Perhaps the most important example of an overly broad definition of anti-Semitism is the Anti-Semitism Awareness Act of 2016, which passed the Senate but died in the House. The bill sought to enact a State Department definition of anti-Semitism meant for international monitoring agencies in Europe.

This definition, which mentions Israel 15 times, seeks to proscribe "blaming Israel for all inter-religious or political tensions" or using double standards for Israel, such as "focusing on Israel only for peace or human rights investigations".

Indeed, no other political entity is afforded such protection from criticism under US law, and surely such efforts violate the First Amendment's guarantee of free speech.
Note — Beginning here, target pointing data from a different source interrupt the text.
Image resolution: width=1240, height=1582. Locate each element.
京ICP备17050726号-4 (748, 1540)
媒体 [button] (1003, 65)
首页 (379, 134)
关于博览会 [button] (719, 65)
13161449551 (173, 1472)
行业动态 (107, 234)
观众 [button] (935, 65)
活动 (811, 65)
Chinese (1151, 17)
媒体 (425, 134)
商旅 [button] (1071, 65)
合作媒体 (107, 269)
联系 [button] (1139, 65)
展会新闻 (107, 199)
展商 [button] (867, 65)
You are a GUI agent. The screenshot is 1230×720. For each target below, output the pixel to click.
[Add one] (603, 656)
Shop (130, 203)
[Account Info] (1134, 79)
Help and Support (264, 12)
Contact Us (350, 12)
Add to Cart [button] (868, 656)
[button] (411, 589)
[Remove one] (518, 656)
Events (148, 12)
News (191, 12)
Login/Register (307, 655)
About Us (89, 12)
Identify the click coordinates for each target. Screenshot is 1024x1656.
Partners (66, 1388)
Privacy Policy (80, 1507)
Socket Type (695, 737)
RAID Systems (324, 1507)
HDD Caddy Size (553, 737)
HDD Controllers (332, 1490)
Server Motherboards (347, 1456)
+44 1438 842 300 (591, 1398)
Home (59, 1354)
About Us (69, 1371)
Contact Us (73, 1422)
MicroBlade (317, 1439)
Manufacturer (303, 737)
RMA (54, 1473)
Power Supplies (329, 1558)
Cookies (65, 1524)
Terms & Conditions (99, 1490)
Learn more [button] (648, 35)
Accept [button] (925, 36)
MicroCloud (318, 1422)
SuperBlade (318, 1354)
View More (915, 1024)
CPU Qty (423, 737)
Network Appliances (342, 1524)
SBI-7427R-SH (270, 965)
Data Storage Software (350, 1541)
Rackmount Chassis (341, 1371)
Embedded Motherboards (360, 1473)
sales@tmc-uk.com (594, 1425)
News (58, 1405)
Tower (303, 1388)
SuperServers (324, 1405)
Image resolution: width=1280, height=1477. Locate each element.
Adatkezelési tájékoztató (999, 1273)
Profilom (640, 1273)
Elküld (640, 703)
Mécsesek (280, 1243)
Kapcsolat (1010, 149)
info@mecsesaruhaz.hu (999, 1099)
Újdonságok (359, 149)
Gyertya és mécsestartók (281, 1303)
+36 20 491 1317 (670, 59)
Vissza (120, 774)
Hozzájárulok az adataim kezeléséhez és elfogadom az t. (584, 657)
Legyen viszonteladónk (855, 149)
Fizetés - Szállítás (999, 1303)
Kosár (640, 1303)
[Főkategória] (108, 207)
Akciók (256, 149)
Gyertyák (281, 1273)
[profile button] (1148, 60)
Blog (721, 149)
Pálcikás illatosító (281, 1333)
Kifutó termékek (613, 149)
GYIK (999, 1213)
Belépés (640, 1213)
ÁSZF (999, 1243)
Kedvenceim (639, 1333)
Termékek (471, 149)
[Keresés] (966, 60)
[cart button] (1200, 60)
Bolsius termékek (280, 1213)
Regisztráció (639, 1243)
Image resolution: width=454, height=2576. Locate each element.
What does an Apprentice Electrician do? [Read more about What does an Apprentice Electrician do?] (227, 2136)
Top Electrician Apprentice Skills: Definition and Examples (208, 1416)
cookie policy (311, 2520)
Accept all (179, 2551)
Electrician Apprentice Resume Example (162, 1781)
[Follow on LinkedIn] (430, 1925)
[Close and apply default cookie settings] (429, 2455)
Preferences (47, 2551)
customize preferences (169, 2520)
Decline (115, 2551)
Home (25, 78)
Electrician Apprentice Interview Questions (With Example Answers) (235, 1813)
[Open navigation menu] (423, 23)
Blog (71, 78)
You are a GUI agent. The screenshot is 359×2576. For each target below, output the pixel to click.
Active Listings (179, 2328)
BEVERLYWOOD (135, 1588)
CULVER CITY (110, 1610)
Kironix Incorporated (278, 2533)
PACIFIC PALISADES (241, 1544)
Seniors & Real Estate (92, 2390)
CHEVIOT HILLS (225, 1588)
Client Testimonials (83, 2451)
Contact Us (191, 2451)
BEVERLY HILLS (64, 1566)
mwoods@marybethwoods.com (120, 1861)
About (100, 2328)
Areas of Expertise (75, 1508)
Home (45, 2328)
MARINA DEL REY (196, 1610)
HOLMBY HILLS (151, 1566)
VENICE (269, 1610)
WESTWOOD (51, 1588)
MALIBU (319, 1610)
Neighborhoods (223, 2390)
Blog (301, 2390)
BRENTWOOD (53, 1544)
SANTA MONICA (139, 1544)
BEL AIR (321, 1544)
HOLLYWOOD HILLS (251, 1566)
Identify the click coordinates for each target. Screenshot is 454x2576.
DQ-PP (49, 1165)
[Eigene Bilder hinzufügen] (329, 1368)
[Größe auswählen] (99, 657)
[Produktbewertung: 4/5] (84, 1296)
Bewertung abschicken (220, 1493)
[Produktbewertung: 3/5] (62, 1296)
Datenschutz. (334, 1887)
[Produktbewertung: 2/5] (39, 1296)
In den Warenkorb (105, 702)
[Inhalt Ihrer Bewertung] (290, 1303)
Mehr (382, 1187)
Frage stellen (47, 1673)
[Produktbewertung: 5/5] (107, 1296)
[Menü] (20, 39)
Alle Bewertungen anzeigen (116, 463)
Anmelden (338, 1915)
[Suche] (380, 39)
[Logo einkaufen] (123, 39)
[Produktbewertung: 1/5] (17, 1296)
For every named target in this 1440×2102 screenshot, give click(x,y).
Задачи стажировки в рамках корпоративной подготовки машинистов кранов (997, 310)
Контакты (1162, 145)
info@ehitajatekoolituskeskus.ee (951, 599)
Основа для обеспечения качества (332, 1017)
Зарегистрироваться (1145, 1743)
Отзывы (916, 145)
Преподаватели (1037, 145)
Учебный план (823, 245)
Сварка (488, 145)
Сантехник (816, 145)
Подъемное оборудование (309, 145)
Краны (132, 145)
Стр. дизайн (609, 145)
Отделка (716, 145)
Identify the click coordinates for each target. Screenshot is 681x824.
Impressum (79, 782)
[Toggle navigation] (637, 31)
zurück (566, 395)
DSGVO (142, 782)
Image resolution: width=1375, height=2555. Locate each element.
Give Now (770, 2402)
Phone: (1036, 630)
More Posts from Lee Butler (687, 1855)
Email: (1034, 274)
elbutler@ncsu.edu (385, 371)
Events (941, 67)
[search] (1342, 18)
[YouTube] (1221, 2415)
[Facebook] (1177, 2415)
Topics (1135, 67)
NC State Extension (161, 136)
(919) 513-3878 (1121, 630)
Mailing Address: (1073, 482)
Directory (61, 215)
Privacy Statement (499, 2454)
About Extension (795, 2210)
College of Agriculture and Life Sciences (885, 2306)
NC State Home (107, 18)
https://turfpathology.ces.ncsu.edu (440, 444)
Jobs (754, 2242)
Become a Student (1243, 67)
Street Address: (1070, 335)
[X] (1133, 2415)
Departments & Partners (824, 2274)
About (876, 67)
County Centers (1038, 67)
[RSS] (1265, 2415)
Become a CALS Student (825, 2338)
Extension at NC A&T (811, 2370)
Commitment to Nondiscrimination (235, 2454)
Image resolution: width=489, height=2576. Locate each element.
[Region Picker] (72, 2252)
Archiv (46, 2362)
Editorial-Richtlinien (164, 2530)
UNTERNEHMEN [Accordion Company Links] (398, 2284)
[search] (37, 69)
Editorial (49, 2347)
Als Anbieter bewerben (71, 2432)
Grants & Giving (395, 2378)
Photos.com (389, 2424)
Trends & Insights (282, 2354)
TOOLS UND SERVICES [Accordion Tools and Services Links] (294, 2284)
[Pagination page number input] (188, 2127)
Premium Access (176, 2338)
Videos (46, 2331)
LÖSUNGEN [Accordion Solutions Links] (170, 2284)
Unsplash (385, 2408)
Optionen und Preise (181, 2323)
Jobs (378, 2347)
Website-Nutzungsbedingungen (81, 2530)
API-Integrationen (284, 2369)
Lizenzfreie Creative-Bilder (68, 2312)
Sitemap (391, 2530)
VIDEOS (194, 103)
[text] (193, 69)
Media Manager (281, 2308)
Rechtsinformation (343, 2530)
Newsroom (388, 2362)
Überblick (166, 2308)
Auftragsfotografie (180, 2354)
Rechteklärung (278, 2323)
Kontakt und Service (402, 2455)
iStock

As Justice Thomas argued in McCutcheon v. FEC: "Political speech is the primary object of First Amendment protection and the lifeblood of a self-governing people [citations omitted]."

Criminalising criticism of Israel

Despite obvious constitutional infirmaries, efforts to enact this overly broad definition remain. The current Congress considered reviving the Anti-Semitism Awareness Act as recently as this past November in a House judiciary hearing.

Worryingly, earlier in December Bal Harbour, Florida passed an anti-free speech ordinance disguised as addressing anti-Semitism with the same broad definition, stating "the law directs officers to the State Department's 2010 definition of anti-Semitism..." in seeking to charge individuals with a hate crime.

These efforts to criminalise criticism of Israel not only limit political discourse on important topics such as foreign policy and US attitudes toward human rights abroad, they also trivialise the rising threat of anti-Semitic sentiment.

The latest FBI hate crimes report shows that anti-Semitic hate crimes increased by three percent in 2016 over the previous year.

If ambassador Friedman and Congress, back in session next week, are concerned with the state of anti-Semitism, they should oppose overly broad definitions of the term which merely seek to curb political expression and instead support comprehensive hate crime efforts such as the NO HATE Act.

Until then, the rhetoric of Friedman and others will only draw focus and resources away from legitimate hate crimes against the American Jewish community and their community centres or places of worship.